Caduceus Software Systems Corp (OTCMKTS:CSOC) frames itself as a Wyoming-based holding company focused on M&A involving businesses already at commercial stage operations.
Right now, according to recent company communications as well as trading mechanics data, this could actually be a very interesting story.
The basic gist of that story is that this is a heavily shorted name that might be on the verge of some game-changing revelations based on hints dropped by the company in its recent corporate update release as well as its social media posts.
There’s No Ceiling
In the first case, OTCshortreport.com shows CSOC shares to be overwhelmingly popular among active bears, with over 15 million shares of short-side transactions over the past few days making up almost 75% of all transactions in the stock over that period.
The fact that CSOC has been so heavily shorted is not immaterial to analyzing the future potential path for the stock because it implies an increased potential for a short squeeze dynamic to take place on further strength.
Short squeezes happen for the simple reason that risk is unlimited to those on the short side – the lowest a stock can go is zero, but the highest it can go is infinity. Once you sell what isn’t yours, you have to buy it back to square up.
When lots of people crowd into a stock on the short side, and then that stock starts to rally, the need for everyone to “cover” those short positions at the same time can lead to a lack of availability of shares to buy, which is the essence of a squeeze. It’s like price-gouging during a shortage of some raw good.
Last year, during the pandemic’s early stages, we saw a shortage in toilet paper and some small stores started to hold some toilet paper back and then raise the price sharply when it went on the shelves… and people paid up because they needed it.
The same thing happens ever hurricane season in Florida with batteries and bottled water.
But, when it happens with shares in a stock due to overcrowding of short interest, the result can be huge gains for investors on the other side of the trade. This was painfully obvious in GameStop Corp (NYSE:GME), AMC Entertainment Holdings Inc (NYSE:AMC), and Fubotv Inc (NYSE:FUBO) earlier this year.
However, to set the panic off and running, one generally needs to see some sort of catalyst come into the picture.
In the case of Caduceus Software Systems Corp (OTCMKTS:CSOC), the catalyst is clear.

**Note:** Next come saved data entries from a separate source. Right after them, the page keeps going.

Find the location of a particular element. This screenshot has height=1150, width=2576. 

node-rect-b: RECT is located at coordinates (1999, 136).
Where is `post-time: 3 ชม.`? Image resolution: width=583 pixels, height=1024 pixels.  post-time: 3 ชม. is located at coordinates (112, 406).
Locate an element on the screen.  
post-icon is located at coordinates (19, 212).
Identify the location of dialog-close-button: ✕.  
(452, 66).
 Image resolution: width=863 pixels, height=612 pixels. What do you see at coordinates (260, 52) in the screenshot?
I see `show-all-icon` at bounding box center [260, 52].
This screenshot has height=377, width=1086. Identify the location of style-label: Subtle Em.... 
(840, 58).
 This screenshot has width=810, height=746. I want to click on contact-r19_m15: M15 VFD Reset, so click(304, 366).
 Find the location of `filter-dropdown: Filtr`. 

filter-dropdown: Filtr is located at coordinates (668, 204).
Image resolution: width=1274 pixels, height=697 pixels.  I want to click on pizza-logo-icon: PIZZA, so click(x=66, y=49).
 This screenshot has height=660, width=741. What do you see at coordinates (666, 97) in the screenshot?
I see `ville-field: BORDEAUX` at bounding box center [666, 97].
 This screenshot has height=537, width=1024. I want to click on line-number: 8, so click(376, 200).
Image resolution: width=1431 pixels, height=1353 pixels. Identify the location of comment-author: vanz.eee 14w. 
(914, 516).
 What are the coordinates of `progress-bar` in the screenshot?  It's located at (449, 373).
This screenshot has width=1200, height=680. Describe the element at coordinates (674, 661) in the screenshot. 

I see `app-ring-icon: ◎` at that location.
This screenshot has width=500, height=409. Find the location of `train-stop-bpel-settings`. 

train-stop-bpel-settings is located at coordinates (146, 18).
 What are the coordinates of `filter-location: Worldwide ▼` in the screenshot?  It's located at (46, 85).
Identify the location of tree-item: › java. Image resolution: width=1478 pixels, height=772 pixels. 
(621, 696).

Remember: this is a holding company focused on acquiring commercial stage businesses. If you’re short this stock, you must be assuming that acquisition PR isn’t about to drop. However, shares of CSOC have started to move higher in recent days, and it might have something to do with the company’s recent hints about the potential for just such a PR to drop sooner rather than later.
For example, in the company’s most recent press release, it announced a new CEO (Alex Chen). This is often part of an acquisition process or reverse merger. We don’t know if that’s the case here, but it is a common step. In addition, Mr. Chen is a former investment banker – guess what investment bankers do (hint: it rhymes with Lemonade, but without the “d” sound at the end).
There was also this line in the press release: “The Company will be sharing further details with shareholders and prospective investors in the coming weeks about its acquisition plans.”
Not years. Not months. Weeks.
Finally, if you take a look at the company’s twitter feed, you will find two recent tweets that don’t really leave a whole lot to the imagination:
“$CSOC Needs room to issue restricted shares for the upcoming merger. More details will be available soon.” https://twitter.com/caduceuscorp/status/1375447642403115009
“$CSOC is currently in discussion with multiple candidates for a merger acquisition. One of the key element we are looking for is a pandemic and recession proof business, in a market that can thrive especially in hard times. Hence giving investors peace of mind.” https://twitter.com/caduceuscorp/status/1372581223898488834
In other words, either 1) the company has decided, under brand new executive management after investing in getting back to current, to completely torch its credibility, or 2) some M&A news is going to drop in coming weeks.
Given the massive short interest that appears to be threaded deep in the CSOC tape right now, the potential for some form of squeeze is palpable.